Department of Pediatrics, Hiroshima University Graduate School of Biomedical and Health Sciences, Hiroshima, Japan.
PLoS One. 2020 Apr 6;15(4):e0230665. doi: 10.1371/journal.pone.0230665. eCollection 2020.
Phagocytes in patients with chronic granulomatous disease (CGD) do not generate reactive oxidative species (ROS), whereas nitric oxide (NO) production is increased in response to the calcium ionophore A23187 in CGD phagocytes compared with healthy phagocytes. Recently, patients with X-linked CGD (X-CGD) have been reported to show higher flow-mediated dilation, suggesting that endothelial cell function is affected by NO production from phagocytes. We studied NOS3 and EDN1 mRNA and protein expression in human umbilical vein endothelial cells (HUVECs) in a co-culture system with neutrophils from X-CGD patients. HUVECs were co-cultured for 30 minutes with human neutrophils from X-CGD or healthy participants in response to A23187 without cell-to-cell contact. The expression of NOS3 and EDN1 mRNA in HUVECs was quantified by real-time polymerase chain reaction. Moreover, we demonstrated the protein expression of eNOS, ET-1, and NFκB p65, including phosphorylation at Ser1177 of eNOS and Ser536 of NFκB p65. Neutrophils from X-CGD patients showed significantly higher NO and lower H2O2 production in response to A23187 than healthy neutrophils in vitro. Compared with healthy neutrophils, X-CGD neutrophils under A23187 stimulation exhibited significantly increased NO and decreased H2O2, and promoted downregulated NOS3 and EDN1 expression in HUVECs. The total expression and phosphorylation at Ser1177 of eNOS and ET-1 expression were significantly decreased in HUVECs co-cultures with stimulated X-CGD neutrophils. Also, phosphorylation at Ser536 of NFκB p65 were significantly decreased. In conclusions, eNOS and ET-1 significantly down-regulated in co-culture with stimulated X-CGD neutrophils through their excessive NO and the lack of ROS production. These findings suggest that ROS generated from neutrophils may mediate arterial tone affecting eNOS and ET-1 expression via their NO and ROS production.

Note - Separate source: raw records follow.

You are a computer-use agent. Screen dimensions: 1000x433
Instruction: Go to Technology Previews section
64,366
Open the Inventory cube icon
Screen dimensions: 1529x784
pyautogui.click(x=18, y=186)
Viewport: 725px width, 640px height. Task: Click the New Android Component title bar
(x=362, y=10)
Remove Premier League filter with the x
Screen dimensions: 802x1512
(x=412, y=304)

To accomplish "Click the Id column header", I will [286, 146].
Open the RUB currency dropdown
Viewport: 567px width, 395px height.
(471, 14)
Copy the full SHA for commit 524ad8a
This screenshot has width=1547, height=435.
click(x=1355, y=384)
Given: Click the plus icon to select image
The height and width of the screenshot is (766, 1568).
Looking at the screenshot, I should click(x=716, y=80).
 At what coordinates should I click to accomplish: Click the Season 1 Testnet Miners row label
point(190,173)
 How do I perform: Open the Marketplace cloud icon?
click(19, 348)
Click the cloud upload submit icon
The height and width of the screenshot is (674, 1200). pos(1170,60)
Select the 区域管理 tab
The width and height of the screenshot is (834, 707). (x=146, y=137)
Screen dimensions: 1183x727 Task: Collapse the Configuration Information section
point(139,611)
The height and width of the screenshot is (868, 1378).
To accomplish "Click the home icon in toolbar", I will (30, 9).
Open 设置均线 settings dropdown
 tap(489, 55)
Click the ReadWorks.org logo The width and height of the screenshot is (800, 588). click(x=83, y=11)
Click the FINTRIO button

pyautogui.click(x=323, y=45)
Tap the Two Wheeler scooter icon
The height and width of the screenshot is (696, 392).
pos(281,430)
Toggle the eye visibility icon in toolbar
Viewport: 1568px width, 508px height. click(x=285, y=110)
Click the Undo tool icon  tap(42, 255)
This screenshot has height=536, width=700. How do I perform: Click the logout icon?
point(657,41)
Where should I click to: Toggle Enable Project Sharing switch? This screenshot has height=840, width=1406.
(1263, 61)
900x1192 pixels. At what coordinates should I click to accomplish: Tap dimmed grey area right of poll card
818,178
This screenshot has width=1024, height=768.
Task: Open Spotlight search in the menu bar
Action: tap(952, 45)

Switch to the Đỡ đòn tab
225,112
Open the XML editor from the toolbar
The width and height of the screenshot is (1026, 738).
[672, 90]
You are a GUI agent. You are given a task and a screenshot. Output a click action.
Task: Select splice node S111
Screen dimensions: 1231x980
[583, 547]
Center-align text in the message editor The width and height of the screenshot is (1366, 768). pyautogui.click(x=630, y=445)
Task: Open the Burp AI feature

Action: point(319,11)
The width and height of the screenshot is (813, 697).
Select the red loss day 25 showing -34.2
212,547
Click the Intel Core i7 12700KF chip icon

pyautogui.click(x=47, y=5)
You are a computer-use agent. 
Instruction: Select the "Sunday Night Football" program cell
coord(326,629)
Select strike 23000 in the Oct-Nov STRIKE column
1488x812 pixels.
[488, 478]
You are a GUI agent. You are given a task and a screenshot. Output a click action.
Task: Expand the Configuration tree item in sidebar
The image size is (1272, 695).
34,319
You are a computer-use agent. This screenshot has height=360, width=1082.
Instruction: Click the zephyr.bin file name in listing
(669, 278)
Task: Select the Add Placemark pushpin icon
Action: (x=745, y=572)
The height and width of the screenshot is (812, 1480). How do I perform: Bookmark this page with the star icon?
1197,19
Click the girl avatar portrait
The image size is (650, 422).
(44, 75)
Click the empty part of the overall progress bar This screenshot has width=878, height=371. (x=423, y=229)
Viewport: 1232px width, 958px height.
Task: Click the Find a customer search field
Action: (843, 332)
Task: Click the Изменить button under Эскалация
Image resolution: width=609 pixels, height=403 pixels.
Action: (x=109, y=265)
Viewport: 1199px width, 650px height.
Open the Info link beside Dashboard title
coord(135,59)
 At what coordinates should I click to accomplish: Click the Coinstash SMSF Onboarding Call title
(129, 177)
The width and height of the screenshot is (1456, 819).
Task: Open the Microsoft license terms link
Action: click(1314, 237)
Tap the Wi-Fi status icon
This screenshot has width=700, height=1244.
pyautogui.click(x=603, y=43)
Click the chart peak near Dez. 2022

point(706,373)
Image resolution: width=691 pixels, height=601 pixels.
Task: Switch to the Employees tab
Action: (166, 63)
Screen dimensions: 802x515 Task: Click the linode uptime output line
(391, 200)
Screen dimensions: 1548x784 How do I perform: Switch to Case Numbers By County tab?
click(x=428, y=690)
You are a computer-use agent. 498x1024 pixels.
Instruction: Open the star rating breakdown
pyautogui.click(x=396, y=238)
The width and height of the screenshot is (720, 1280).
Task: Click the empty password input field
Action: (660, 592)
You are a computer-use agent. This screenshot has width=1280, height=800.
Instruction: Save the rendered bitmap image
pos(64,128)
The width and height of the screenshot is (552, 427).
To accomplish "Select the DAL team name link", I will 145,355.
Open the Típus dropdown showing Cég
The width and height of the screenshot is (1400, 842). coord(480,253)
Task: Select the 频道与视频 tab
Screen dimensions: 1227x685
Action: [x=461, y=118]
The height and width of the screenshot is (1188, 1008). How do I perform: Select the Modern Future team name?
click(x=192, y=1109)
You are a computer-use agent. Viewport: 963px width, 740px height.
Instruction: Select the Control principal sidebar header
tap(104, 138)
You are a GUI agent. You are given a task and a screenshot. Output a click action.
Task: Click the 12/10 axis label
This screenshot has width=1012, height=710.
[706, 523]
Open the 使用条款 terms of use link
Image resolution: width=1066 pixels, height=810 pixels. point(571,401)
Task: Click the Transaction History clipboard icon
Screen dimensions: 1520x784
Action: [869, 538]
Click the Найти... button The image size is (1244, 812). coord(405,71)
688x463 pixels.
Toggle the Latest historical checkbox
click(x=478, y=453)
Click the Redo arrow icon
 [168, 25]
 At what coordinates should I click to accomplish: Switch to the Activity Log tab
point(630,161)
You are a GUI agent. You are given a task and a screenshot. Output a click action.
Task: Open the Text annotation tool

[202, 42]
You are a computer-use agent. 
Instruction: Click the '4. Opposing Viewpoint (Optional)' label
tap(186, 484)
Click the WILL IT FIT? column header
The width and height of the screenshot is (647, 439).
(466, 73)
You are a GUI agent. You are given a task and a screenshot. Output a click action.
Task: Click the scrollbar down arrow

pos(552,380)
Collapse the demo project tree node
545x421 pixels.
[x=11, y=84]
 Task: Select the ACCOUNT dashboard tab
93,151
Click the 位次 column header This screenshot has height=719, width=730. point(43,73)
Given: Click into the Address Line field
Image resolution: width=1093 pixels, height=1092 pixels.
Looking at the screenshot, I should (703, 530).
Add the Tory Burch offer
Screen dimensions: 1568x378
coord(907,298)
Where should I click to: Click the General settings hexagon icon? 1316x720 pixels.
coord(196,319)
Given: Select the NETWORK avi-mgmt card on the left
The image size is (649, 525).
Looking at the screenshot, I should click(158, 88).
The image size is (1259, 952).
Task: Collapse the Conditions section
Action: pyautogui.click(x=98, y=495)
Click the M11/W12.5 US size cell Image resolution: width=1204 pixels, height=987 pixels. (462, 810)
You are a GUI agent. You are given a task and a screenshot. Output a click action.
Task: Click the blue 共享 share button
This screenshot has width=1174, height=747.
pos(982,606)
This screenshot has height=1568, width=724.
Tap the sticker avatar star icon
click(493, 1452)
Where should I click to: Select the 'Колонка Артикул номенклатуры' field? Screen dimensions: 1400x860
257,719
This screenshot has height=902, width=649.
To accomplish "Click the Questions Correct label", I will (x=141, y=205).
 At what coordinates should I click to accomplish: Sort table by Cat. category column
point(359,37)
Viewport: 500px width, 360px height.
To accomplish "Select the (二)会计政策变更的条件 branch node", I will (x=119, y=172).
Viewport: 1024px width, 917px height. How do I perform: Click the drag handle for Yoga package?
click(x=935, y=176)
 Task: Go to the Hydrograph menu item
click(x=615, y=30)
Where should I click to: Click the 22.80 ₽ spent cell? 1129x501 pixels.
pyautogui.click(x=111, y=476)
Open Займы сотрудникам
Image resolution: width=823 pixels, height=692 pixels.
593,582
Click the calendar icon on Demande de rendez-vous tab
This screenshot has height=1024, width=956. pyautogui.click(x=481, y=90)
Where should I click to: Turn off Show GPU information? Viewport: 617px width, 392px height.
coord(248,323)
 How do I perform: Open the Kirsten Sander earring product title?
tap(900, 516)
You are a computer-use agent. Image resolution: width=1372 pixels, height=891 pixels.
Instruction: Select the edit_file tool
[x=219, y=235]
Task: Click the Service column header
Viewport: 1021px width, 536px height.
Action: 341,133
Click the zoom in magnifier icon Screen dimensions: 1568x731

患有慢性肉芽肿病(CGD)的吞噬细胞不能产生活性氧(ROS),而 CGD 吞噬细胞在钙离子载体 A23187 的刺激下比健康吞噬细胞产生更多的一氧化氮(NO)。最近,报道称 X 连锁 CGD(X-CGD)患者表现出更高的血流介导扩张,这表明内皮细胞功能受到吞噬细胞产生的 NO 的影响。我们在与 X-CGD 患者的中性粒细胞共培养系统中研究了人类脐静脉内皮细胞(HUVEC)中的 NOS3 和 EDN1 mRNA 和蛋白表达。HUVEC 与 X-CGD 或健康参与者的人中性粒细胞在无细胞接触的情况下共培养 30 分钟,以响应 A23187。通过实时聚合酶链反应定量 HUVEC 中 NOS3 和 EDN1 mRNA 的表达。此外,我们还证明了 eNOS、ET-1 和 NFκB p65 的蛋白表达,包括 eNOS 的 Ser1177 和 NFκB p65 的 Ser536 的磷酸化。与健康的中性粒细胞相比,体外 X-CGD 中性粒细胞对 A23187 的反应表现出更高的 NO 和更低的 H2O2 产生。与健康中性粒细胞相比,A23187 刺激下的 X-CGD 中性粒细胞表现出明显增加的 NO 和减少的 H2O2,并且促进了 HUVEC 中 NOS3 和 EDN1 表达的下调。与刺激的 X-CGD 中性粒细胞共培养的 HUVEC 中 eNOS 和 ET-1 的总表达及其 Ser1177 的磷酸化显著降低,并且 NFκB p65 的 Ser536 的磷酸化显著降低。总之,通过其过度的 NO 和缺乏 ROS 产生,在与刺激的 X-CGD 中性粒细胞共培养中,eNOS 和 ET-1 显著下调。这些发现表明,来自中性粒细胞的 ROS 可能通过其 NO 和 ROS 产生来调节动脉张力,从而影响 eNOS 和 ET-1 的表达。